Documentation/admin-guide/cgroup-v2.rst | 27 ++ Documentation/mm/swap-tier.rst | 159 +++++++++ MAINTAINERS | 3 + include/linux/memcontrol.h | 3 +- include/linux/swap.h | 1 + mm/Kconfig | 12 + mm/Makefile | 2 +- mm/memcontrol.c | 95 +++++ mm/swap.h | 4 + mm/swap_state.c | 75 ++++ mm/swap_tier.c | 451 ++++++++++++++++++++++++ mm/swap_tier.h | 74 ++++ mm/swapfile.c | 23 +- 13 files changed, 923 insertions(+), 6 deletions(-) create mode 100644 Documentation/mm/swap-tier.rst create mode 100644 mm/swap_tier.c create mode 100644 mm/swap_tier.h
This is v5 of the "Swap Tiers" series.
For clarity, this cover letter is structured in two parts:
Part 1 describes the patch series itself (what is implemented in v5).
Part 2 consolidates the design rationale and use case discussion,
including clarification around the memcg-integrated model and
comparison with BPF-based approaches.
This separation is intentional so reviewers can clearly distinguish
between patch introduction and design discussion (for Shakeel's
ongoing feedback).
v4:
https://lore.kernel.org/linux-mm/20260217000950.4015880-1-youngjun.park@lge.com/
Earlier RFC versions:
v3: https://lore.kernel.org/linux-mm/20260131125454.3187546-1-youngjun.park@lge.com/
v2: https://lore.kernel.org/linux-mm/20260126065242.1221862-1-youngjun.park@lge.com/
v1: https://lore.kernel.org/linux-mm/20251109124947.1101520-1-youngjun.park@lge.com/
Earlier Approach (per cgroup swap priority)
RFC: https://lore.kernel.org/linux-mm/aEvLjEInMQC7hEyh@yjaykim-PowerEdge-T330/T/#mbbb6a5e9e30843097e1f5f65fb98f31d582b973d
v1: https://lore.kernel.org/linux-mm/20250716202006.3640584-1-youngjun.park@lge.com/
======================================================================
Part 1: Patch Series Summary
======================================================================
Overview
========
Swap Tiers group swap devices into performance classes (e.g. NVMe,
HDD, Network) and allow per-memcg selection of which tiers to use.

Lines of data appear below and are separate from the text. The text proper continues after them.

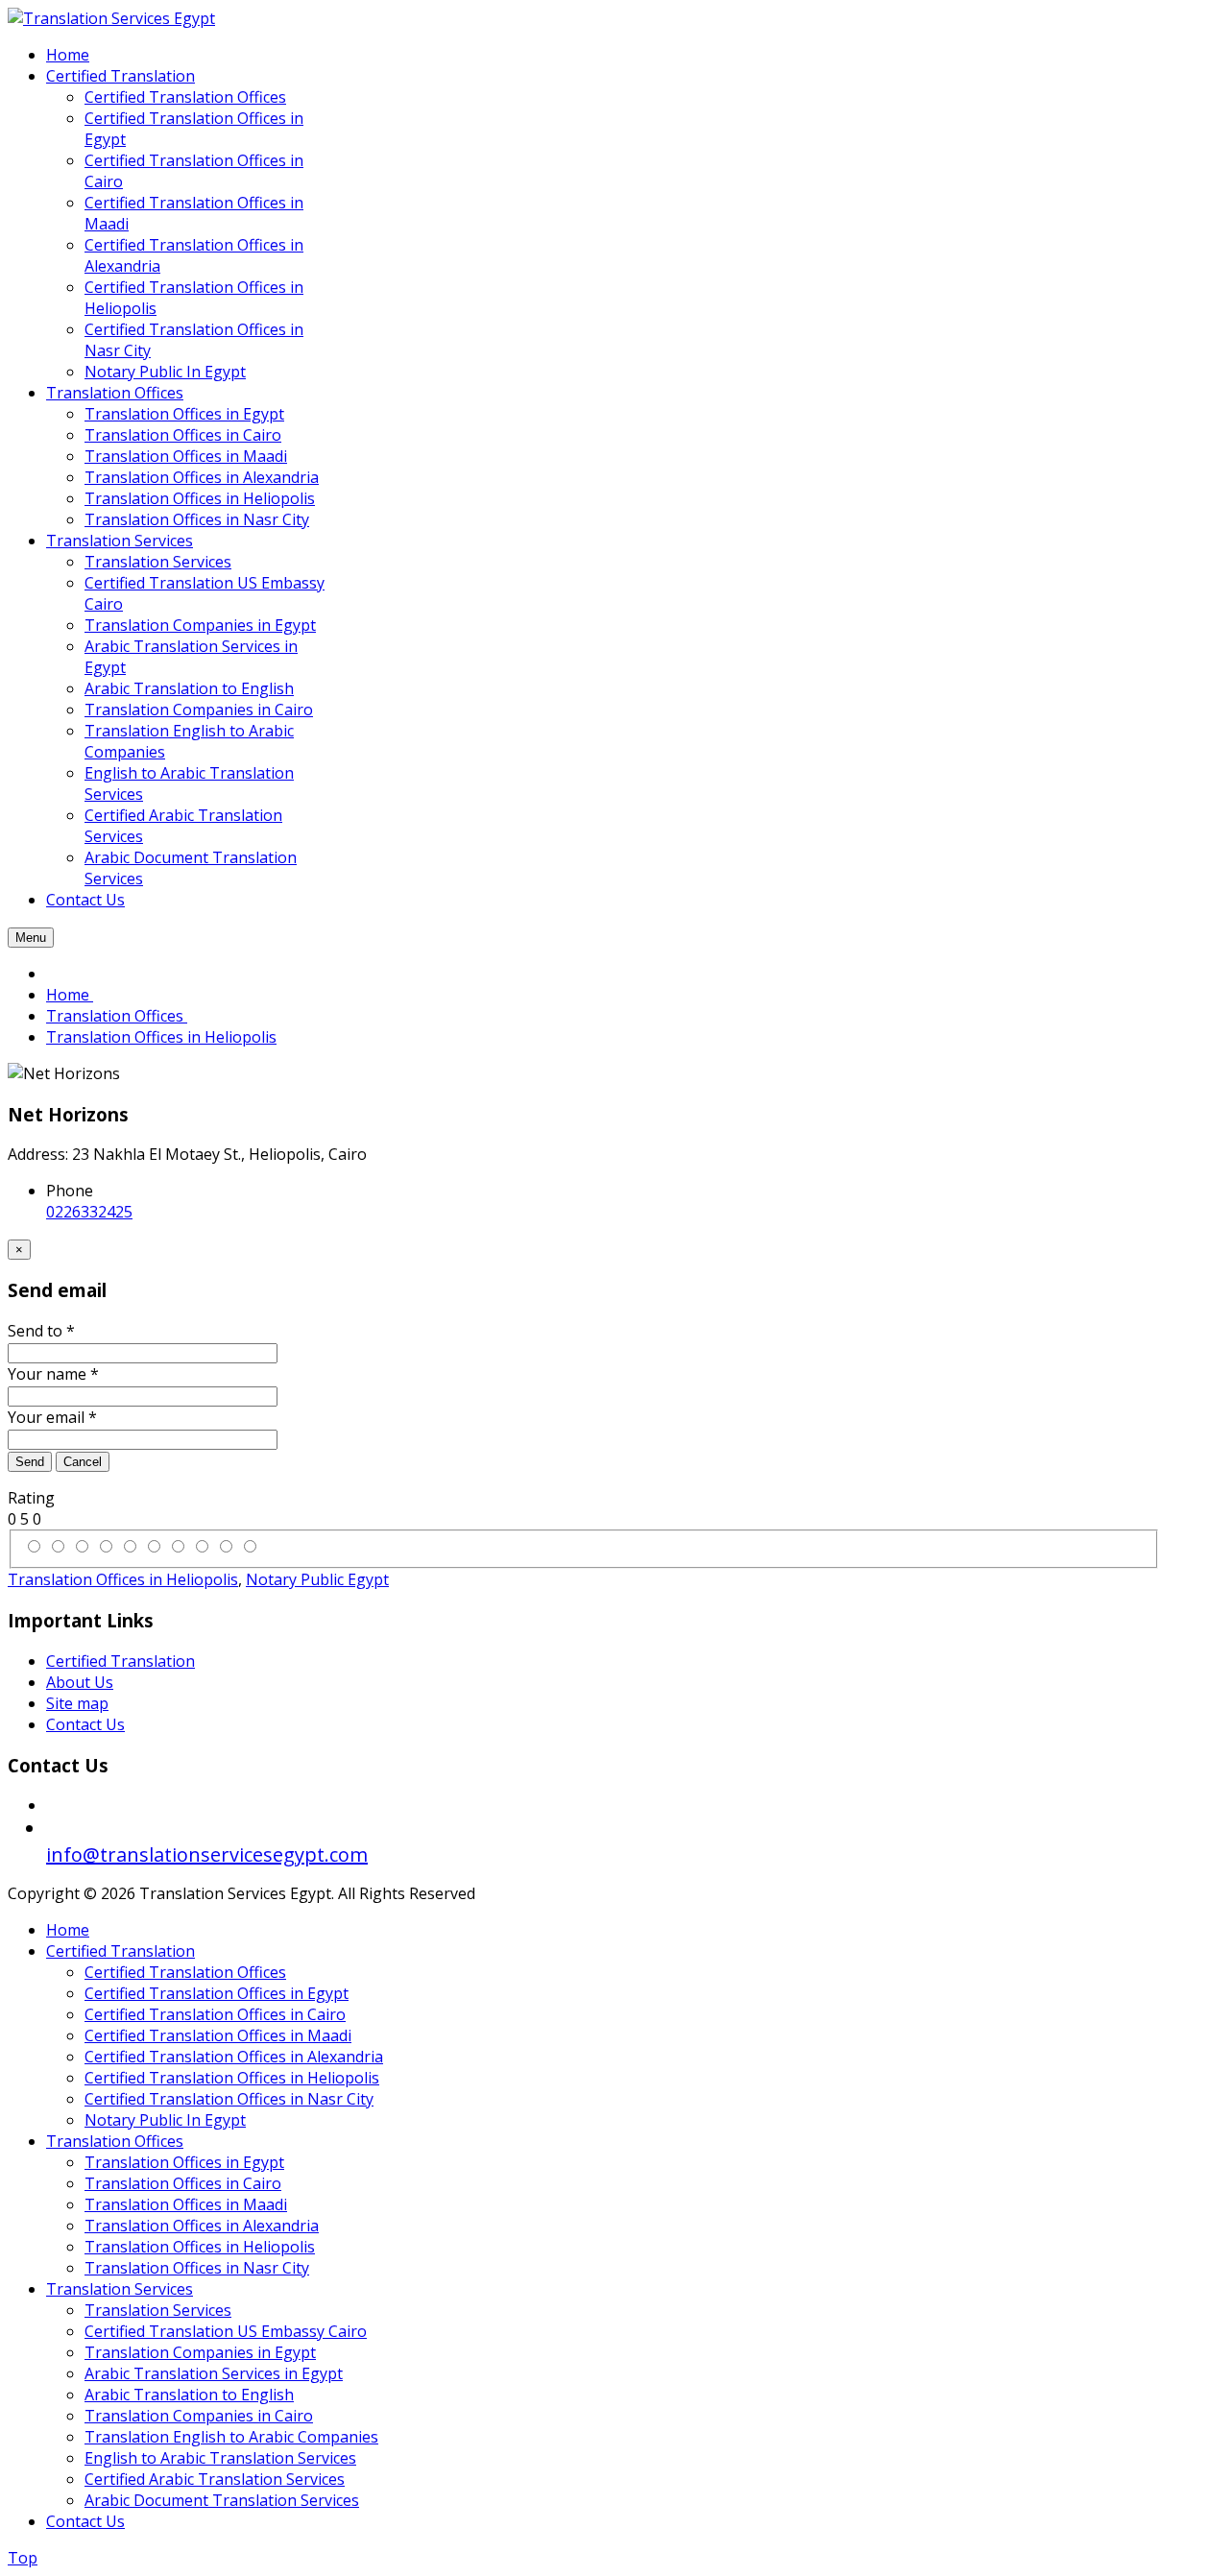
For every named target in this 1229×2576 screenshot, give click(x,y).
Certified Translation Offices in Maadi (217, 2035)
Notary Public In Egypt (165, 2120)
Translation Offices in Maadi (185, 2204)
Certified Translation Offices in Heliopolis (231, 2077)
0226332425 (89, 1211)
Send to (41, 1330)
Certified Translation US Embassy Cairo (225, 2331)
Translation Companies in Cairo (198, 2415)
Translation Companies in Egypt (200, 2352)
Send (29, 1462)
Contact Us (85, 1724)
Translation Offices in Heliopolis (123, 1579)
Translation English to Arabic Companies (231, 2436)
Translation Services (119, 2288)
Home (67, 1929)
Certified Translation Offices (185, 1972)
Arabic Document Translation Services (221, 2500)
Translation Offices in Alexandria (201, 2225)
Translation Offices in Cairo (182, 2183)
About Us (79, 1682)
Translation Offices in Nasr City (196, 2267)
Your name (53, 1373)
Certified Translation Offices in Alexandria (233, 2056)
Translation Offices (114, 2141)
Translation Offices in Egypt (184, 2162)
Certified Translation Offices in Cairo (215, 2014)
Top (22, 2557)
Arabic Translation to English (189, 2394)
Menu (30, 937)
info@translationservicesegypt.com (207, 1854)
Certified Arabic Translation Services (214, 2479)
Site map (77, 1703)
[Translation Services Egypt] (111, 18)
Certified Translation (120, 1661)
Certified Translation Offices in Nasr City (229, 2098)
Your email (52, 1417)
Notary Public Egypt (317, 1579)
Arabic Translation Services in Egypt (213, 2373)
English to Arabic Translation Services (220, 2457)
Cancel (82, 1462)
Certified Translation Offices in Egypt (216, 1993)
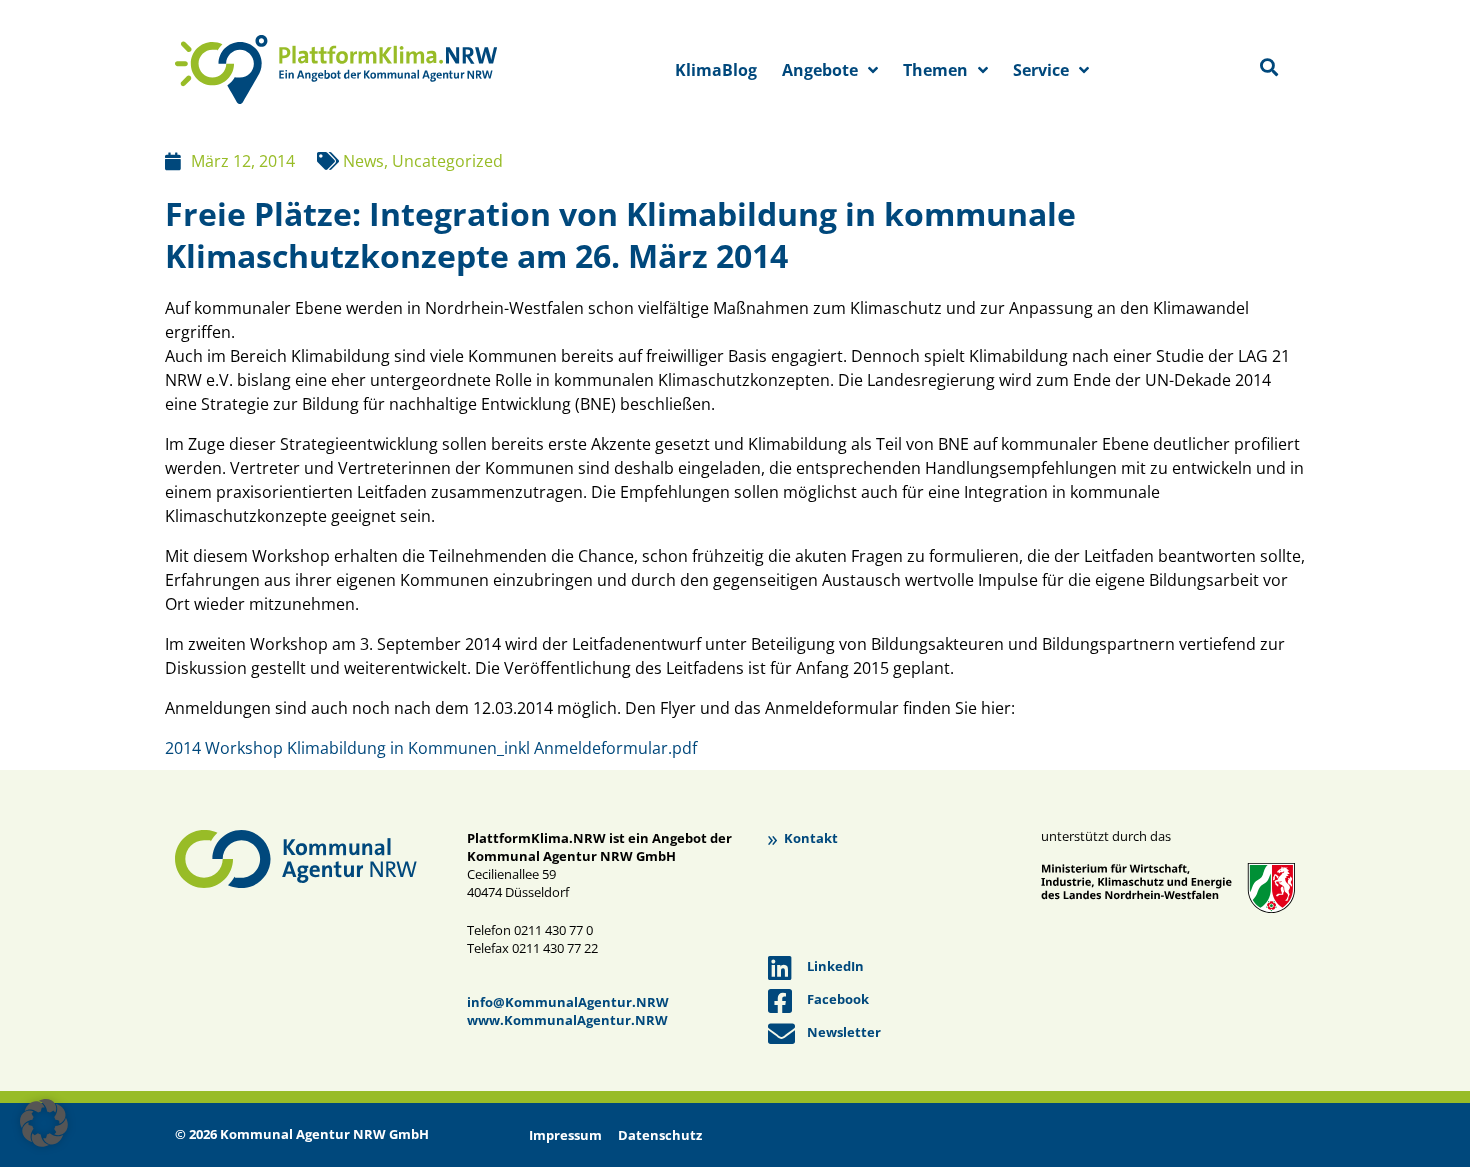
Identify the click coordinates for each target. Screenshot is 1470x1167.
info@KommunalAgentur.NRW (568, 1002)
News (363, 161)
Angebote (820, 70)
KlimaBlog (716, 70)
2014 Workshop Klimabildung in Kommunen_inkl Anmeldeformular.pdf (431, 748)
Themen (935, 70)
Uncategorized (447, 161)
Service (1041, 70)
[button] (44, 1123)
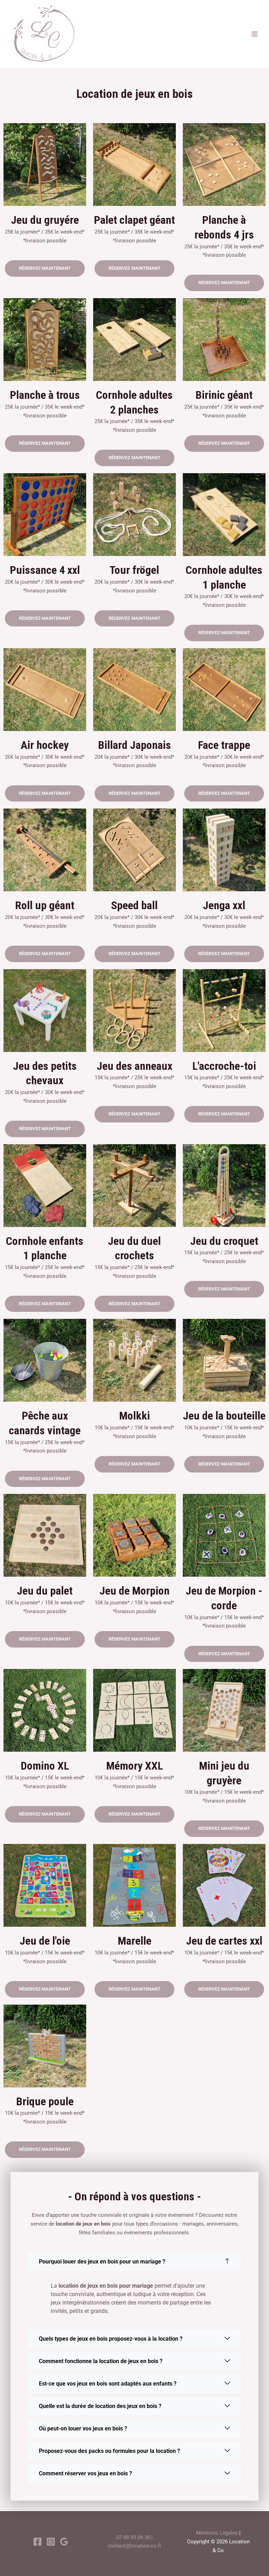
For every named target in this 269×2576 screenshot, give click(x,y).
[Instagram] (50, 2541)
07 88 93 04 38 (133, 2537)
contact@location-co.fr (134, 2546)
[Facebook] (37, 2541)
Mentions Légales (217, 2533)
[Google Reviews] (64, 2541)
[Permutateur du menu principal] (254, 34)
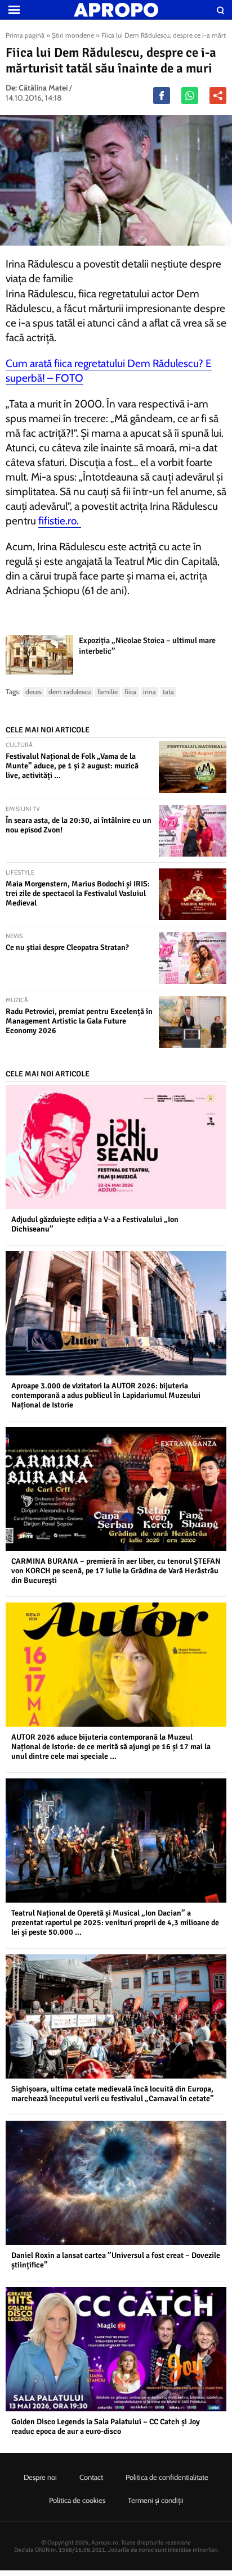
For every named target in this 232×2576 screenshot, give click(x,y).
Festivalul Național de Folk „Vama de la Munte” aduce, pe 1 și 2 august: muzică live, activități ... (72, 765)
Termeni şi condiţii (156, 2500)
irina (149, 691)
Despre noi (40, 2477)
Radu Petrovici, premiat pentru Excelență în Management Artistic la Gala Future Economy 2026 (79, 1021)
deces (33, 691)
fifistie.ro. (59, 520)
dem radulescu (69, 691)
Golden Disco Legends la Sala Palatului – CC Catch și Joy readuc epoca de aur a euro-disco (105, 2426)
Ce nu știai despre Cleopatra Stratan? (67, 947)
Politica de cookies (77, 2500)
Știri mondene (73, 35)
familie (107, 691)
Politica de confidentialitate (167, 2477)
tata (168, 691)
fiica (130, 691)
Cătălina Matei (43, 88)
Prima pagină (25, 35)
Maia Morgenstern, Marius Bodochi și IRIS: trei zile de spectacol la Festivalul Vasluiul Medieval (78, 893)
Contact (91, 2477)
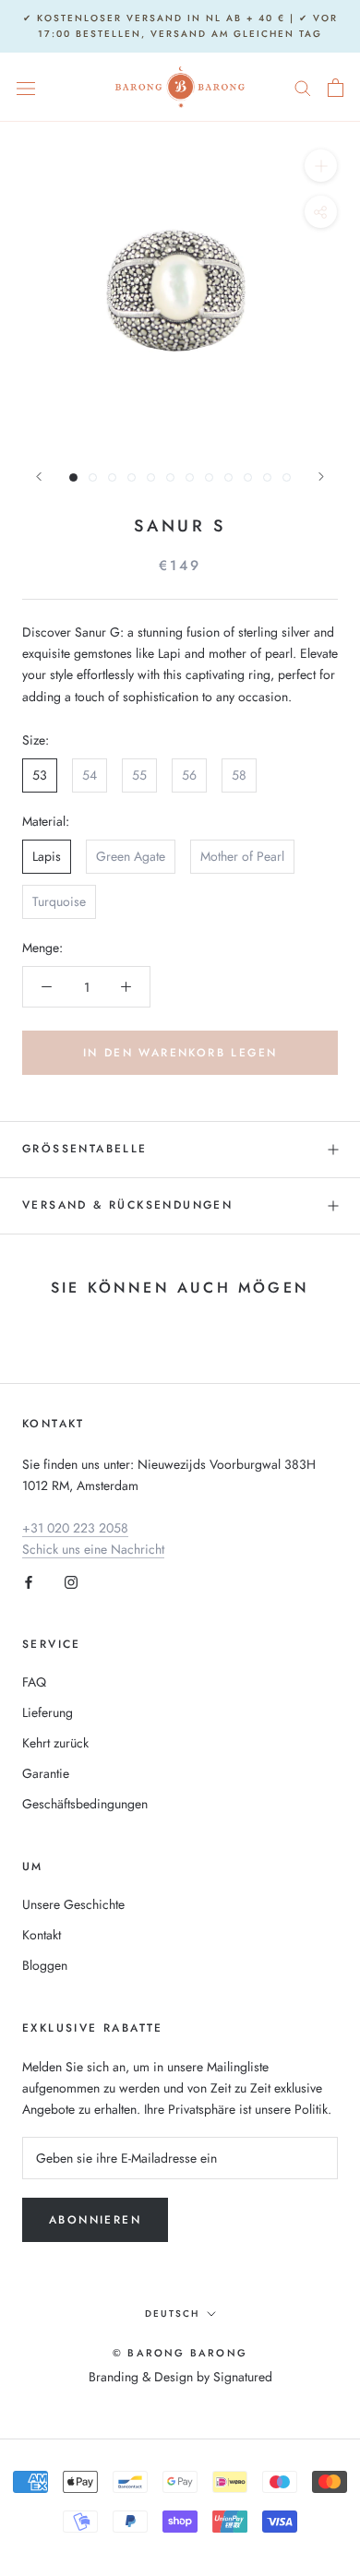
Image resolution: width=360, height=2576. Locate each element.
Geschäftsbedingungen (85, 1804)
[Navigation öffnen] (26, 87)
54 (89, 775)
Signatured (242, 2376)
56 (189, 775)
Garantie (45, 1773)
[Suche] (302, 87)
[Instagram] (71, 1581)
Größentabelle (85, 1148)
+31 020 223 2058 (75, 1528)
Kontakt (41, 1935)
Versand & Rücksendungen (127, 1205)
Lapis (46, 856)
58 (239, 775)
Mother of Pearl (242, 856)
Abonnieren (95, 2220)
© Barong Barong (180, 2352)
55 (139, 775)
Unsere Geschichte (73, 1904)
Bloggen (44, 1965)
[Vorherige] (39, 476)
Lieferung (47, 1712)
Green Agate (130, 856)
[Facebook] (28, 1581)
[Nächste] (321, 476)
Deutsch (172, 2313)
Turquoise (59, 901)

This mechanism was suggested by Chris Li.
This series introduces:
- Core tier infrastructure
- Per-memcg tier assignment (subset of parent)
- memory.swap.tiers and memory.swap.tiers.effective interfaces
Changes in v5
=============
- Fixed build errors reported in v4
- rebased on up to date mm-new
- Minor cleanups
- Design docs with validation (by Shakeel Butt discussion)
Changes in v4 (summary)
=======================
- Simplified control flow and indentation
- Added CONFIG option for MAX_SWAPTIER (default: 4)
- Added memory.swap.tiers.effective interface
- Reworked save/restore logic into snapshot/rollback model
- Removed tier priority modification support (deferred)
- Improved validation and fixed edge cases
- Rebased onto latest mm-new
Deferred / Future Work
======================
- Per-tier swap_active_head to reduce contention (Suggested by Chris Li)
- Fast path and slow path allocation improvement
(this will be introduced after Kairui's work)
Real-world Results
==================
Tested on our internal platform using NBD as a separate swap tier.
Our first production's simple usecase.
Without tiers:
- No selective control over flash wear
- Cannot selectively assign NBD to specific applications
Cold launch improvement (preloaded vs. baseline):
- App A: 13.17s -> 4.18s (68%)
- App B: 5.60s -> 1.12s (80%)
- App C: 10.25s -> 2.00s (80%)
Performance impact with no tiers configured:
<1% regression in kernel build and vm-scalability benchmarks
(measured in RFC v2).
======================================================================
Part 2: Design Rationale and Use Cases
======================================================================
Design Rationale
================
Swap tier selection is attached to memcg. A child cgroup may select a
subset of the parent's allowed tiers.
This:
- Preserves cgroup inheritance semantics (boundary at parent,
refinement at child).
- Reuses memcg, which already groups processes and enforces
hierarchical memory limits.
- Aligns with existing memcg swap controls (e.g. swap.max, zswap.writeback)
- Avoids introducing a parallel swap control hierarchy.
Placing tier control outside memcg (e.g. bpf, syscall, madvise etc..)
would allow swap preference to diverge from the memcg hierarchy.
Integrating it into memcg keeps swap policy consistent with
existing memory ownership semantics.
Use case #1: Latency separation (our primary deployment scenario)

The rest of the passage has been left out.